* Required action 1 *
Duplicate the part of the dissertation entry that opens with the words containing "Forest conservation policies" and closes with "conservation in Brazil.".
* Required action 2 *
Answer these questions from the dissertation entry:
(a) At which university was the dissertation submitted?
(b) How much tree cover was lost globally between 2000 and 2012?
(c) What share of global greenhouse gas emissions does deforestation contribute?

* Document segment *
----------
Cisneros Tersitsch, Marco Elías: The Impact of Public Policies on Deforestation in the Brazilian Amazon. - Bonn, 2017. - Dissertation, Rheinische Friedrich-Wilhelms-Universität Bonn.
Online-Ausgabe in bonndoc: https://nbn-resolving.org/urn:nbn:de:hbz:5n-47509
@phdthesis{handle:20.500.11811/7024,
urn: https://nbn-resolving.org/urn:nbn:de:hbz:5n-47509,
author = {{Marco Elías Cisneros Tersitsch}},
title = {The Impact of Public Policies on Deforestation in the Brazilian Amazon},
school = {Rheinische Friedrich-Wilhelms-Universität Bonn},
year = 2017,
month = jul,

note = {Between 2000 and 2012, 2.3m sq. kilometers of tree cover, equivalent to 6.4 times the size of Germany, were lost globally due to land cover change. Forest loss often comes with significant social and environmental costs. Deforestation contributes 12% - 30% of global greenhouse gas emissions, reduces biodiversity and threatens traditional livelihoods.
Forest conservation policies have shown mixed results worldwide. The success of instruments depends on both their policy design and the context to which they are applied. Even well designed policies can fail to avoid deforestation, when the bio-physical, socio-economic, and the political context are overlooked. This thesis investigates the role of the political context as a potential inhibitor or facilitator of forest conservation in Brazil.
----------
* Dataset excerpt *
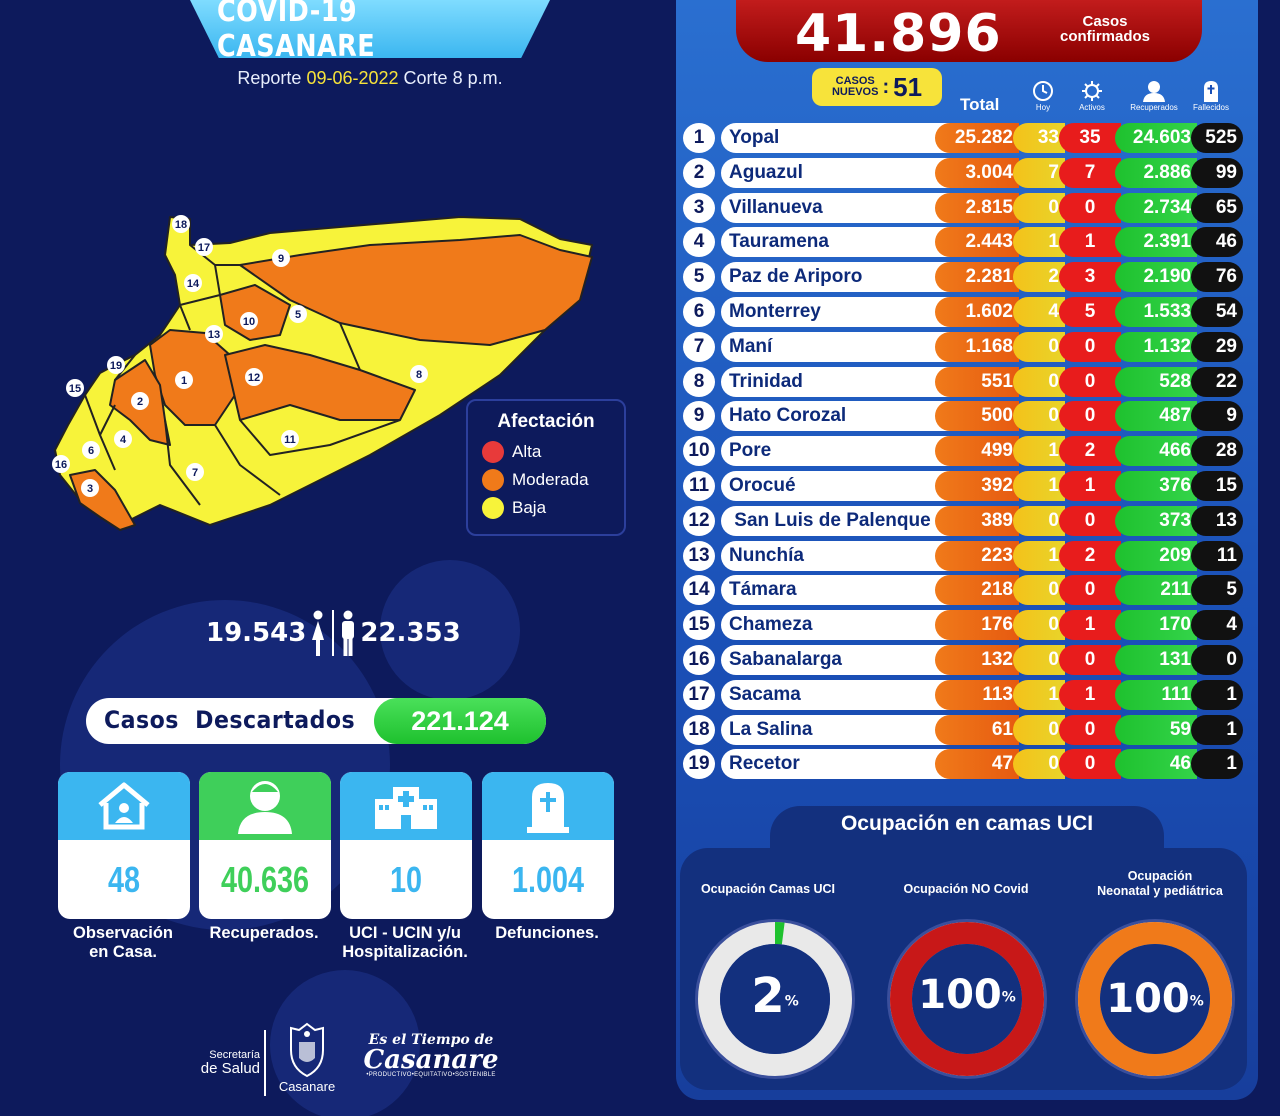 This screenshot has width=1280, height=1116. What do you see at coordinates (1217, 208) in the screenshot?
I see `row-fallecidos: 65` at bounding box center [1217, 208].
----------
* Answer space 1 *
Forest conservation policies have shown mixed results worldwide. The success of instruments depends on both their policy design and the context to which they are applied. Even well designed policies can fail to avoid deforestation, when the bio-physical, socio-economic, and the political context are overlooked. This thesis investigates the role of the political context as a potential inhibitor or facilitator of forest conservation in Brazil.

* Answer space 2 *
(a) Rheinische Friedrich-Wilhelms-Universität Bonn
(b) 2.3m sq. kilometers
(c) 12% - 30%